Belge alıntısı
····················

Ameleyi komünizme sevk edenler: Vanlı Kazım ve Rum İstavridis

1923'te 1 Mayıs için 'Türkiye Komünistleri' imzasıyla bildiri basan ve dağıtan, bu yüzden de birlikte tutuklanan Vanlı Kazım Kip ve Rum İstavridis'i de hatırlamak gerekmiyor mu?

Abone ol

“ (...) Öç almaktır yegane tasam / sıra gelse savaş meydanına uğrasam / bir günde bin gavur başı doğrasam / bu kin benden vallahi de gidemez. / Otuz bininin taşla ezsem başını / On bininin pensle söksem dişini / yüz binin çaya döksem leşini / Bu kin benden vallahi de gidemez. / Bin gavur kellesi bir kin ödemez (...)”

Elimizde duran 'Kin' ismindeki Fikret Kürşad imzalı bu şiir, Ergenekon yayınlarından çıkmış 'Kıbrıs Türk Milli Şiirler Antolojisi' içerisinde bulunuyor. Bırakın içindeki vahşet sahnelerini, sanatsal açıdan da inanılmaz derecede vasat olan dizeler, türlü işkence ve katliam betimlemeleriyle devam ediyor. Bugün sadece 'gavur' olduğu için kafasını taşla ezmek isteyen birini rahatça faşist olarak tanımlayabiliriz. -Hoş, ekranlar eli kanlı katillerin kendilerini aklama sahnesine dönerken bu bile pek kolay olmayabilir.-

Tabii ki böylesi bir 'eserin' vahşetini teşhir etmek oldukça temel bir insanlık görevidir. Fakat asıl meziyet, zorlu zamanlarda, gizli şovenizmi teşhir edebilmek ve ona karşı cephe alabilmektir. Kıbrıs'ın ya da Ege Denizi'nin herhangi bir yakasına baktığımızda şovenistler kadar, gerçek bir barışı cesurca savunanları da buluruz. Nitekim bu şiir yazılırken Kostas Kleanthus şu dizeleri kaleme alıyordu:

“Yağmurun altında ya da kızgın güneşte terleyerek / çalışırken tarlalarda, üzüm bağlarında / aynı ekmek somununu paylaşırdık / bu küçük iş yerinde. / Orada üzünçler ve acılar yok oldu / ve düşlerimiz – güzel ve aynı / uzak yolculuklara çıkan / dostluk kayıkları gibi. / Bütün dünyanın barış şarkılarıyla çınlayacağı / ve yeryüzünün bütün insanlarının / kardeş olacağı günü düşlerken / unuttuk birbirimizi!” [Türkçesi: Neşe Yaşın]

Ya da Mehmet Yaşın şöyle yazıyordu: “ (...) Temmuzun üzerine yürüdü hücumbotlar / yürüdü, / tanklar / toplar / öldürdüler onu / güneş / kıyıboylarında çürüyen mavi bir ceset oldu. / Şimdi, / kara sıcakta / soyuta varan bir serap / ölgün ışıklarıyla o / şimdi, / yuvarlanıyor / ölmeye varan / kolsuz bacaksız duruşlarıyla o / (...) / Bir ömür / dikilsin tepemize / su katılmamış sıcağıyla / temmuzun öylesi gerek buraya / kimse karışmasın bu sevdaya / mutluyuz ya burada / temmuz / çember çevrilsin sokaklarda / dondurma yiyen çocuklarla / kendi halimize bırakın bizi / bırakın güneşin altında ikimizi.”

····················

Görev talimatları
1. Kıbrıs şiirleri üzerine yazıda "Ameleyi komünizme sevk" ifadesinden aşağıya, "hatırlamak gerekmiyor mu?" ifadesine kadar her şeyi olduğu gibi yazın.
2. Kıbrıs şiirleri üzerine yazıyı kaldığı yerden sürdürün.

····················

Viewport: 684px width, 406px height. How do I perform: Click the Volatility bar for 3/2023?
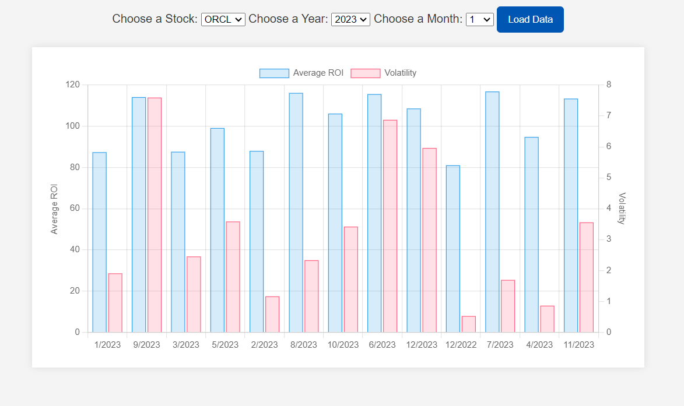coord(194,295)
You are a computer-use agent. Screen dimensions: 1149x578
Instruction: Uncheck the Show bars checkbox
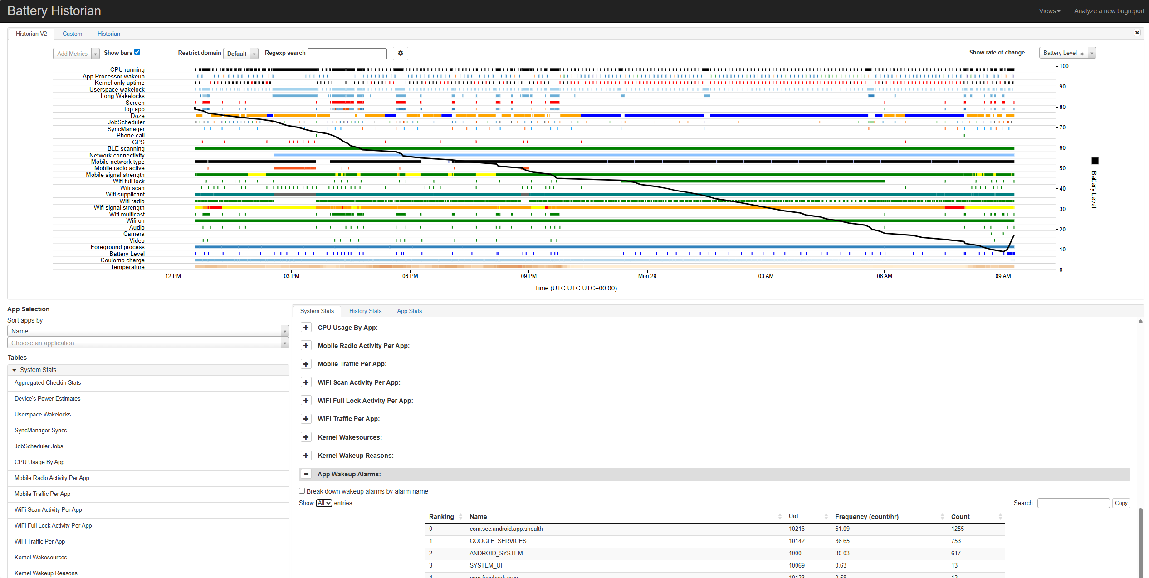[x=137, y=52]
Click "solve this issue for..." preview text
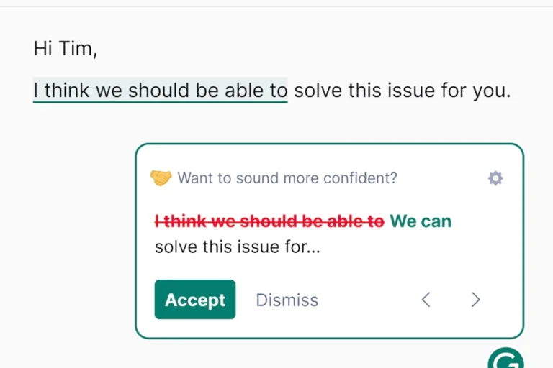 point(238,247)
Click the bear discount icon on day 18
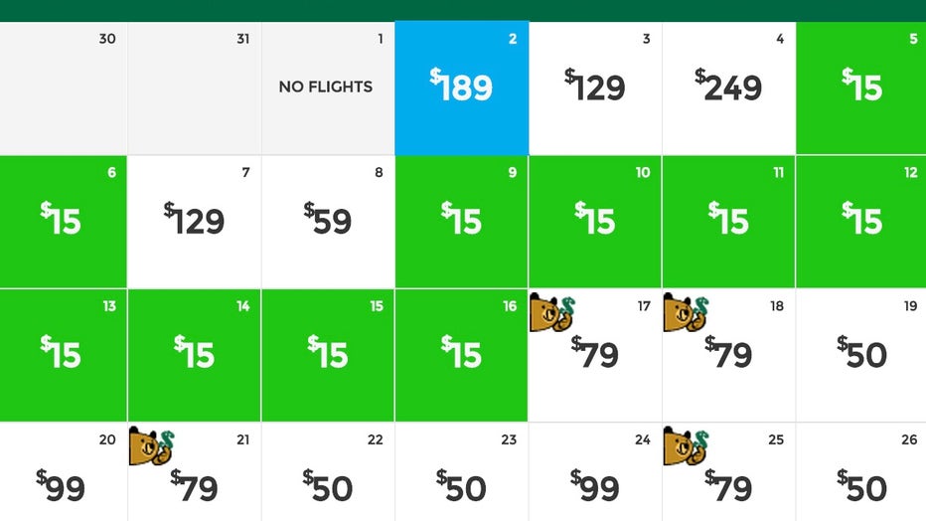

····················

Alıştırma yanıtları
1.
Ameleyi komünizme sevk edenler: Vanlı Kazım ve Rum İstavridis

1923'te 1 Mayıs için 'Türkiye Komünistleri' imzasıyla bildiri basan ve dağıtan, bu yüzden de birlikte tutuklanan Vanlı Kazım Kip ve Rum İstavridis'i de hatırlamak gerekmiyor mu?

2.
Yukarıdaki metinlerin cesareti, zaman içinde eskiyen gündemlerle birlikte küçümsenebilir. Fakat bu dizelerin, her iki yakada korkunç bir şovenizm dalgası altında yazıldığını hatırlarsak, daha farklı bir yere koyabiliriz. İki komünist, Derviş Ali Kavazoğlu ve Kostas Mişaulis, tam da bu yüzden aynı arabada barış ve birlikte yaşamı Kıbrıslı Türklere anlatmak üzere Larnaka'ya giderken TMT tarafından vurulmuş ve kanları birbirlerine karışmamış mıydı?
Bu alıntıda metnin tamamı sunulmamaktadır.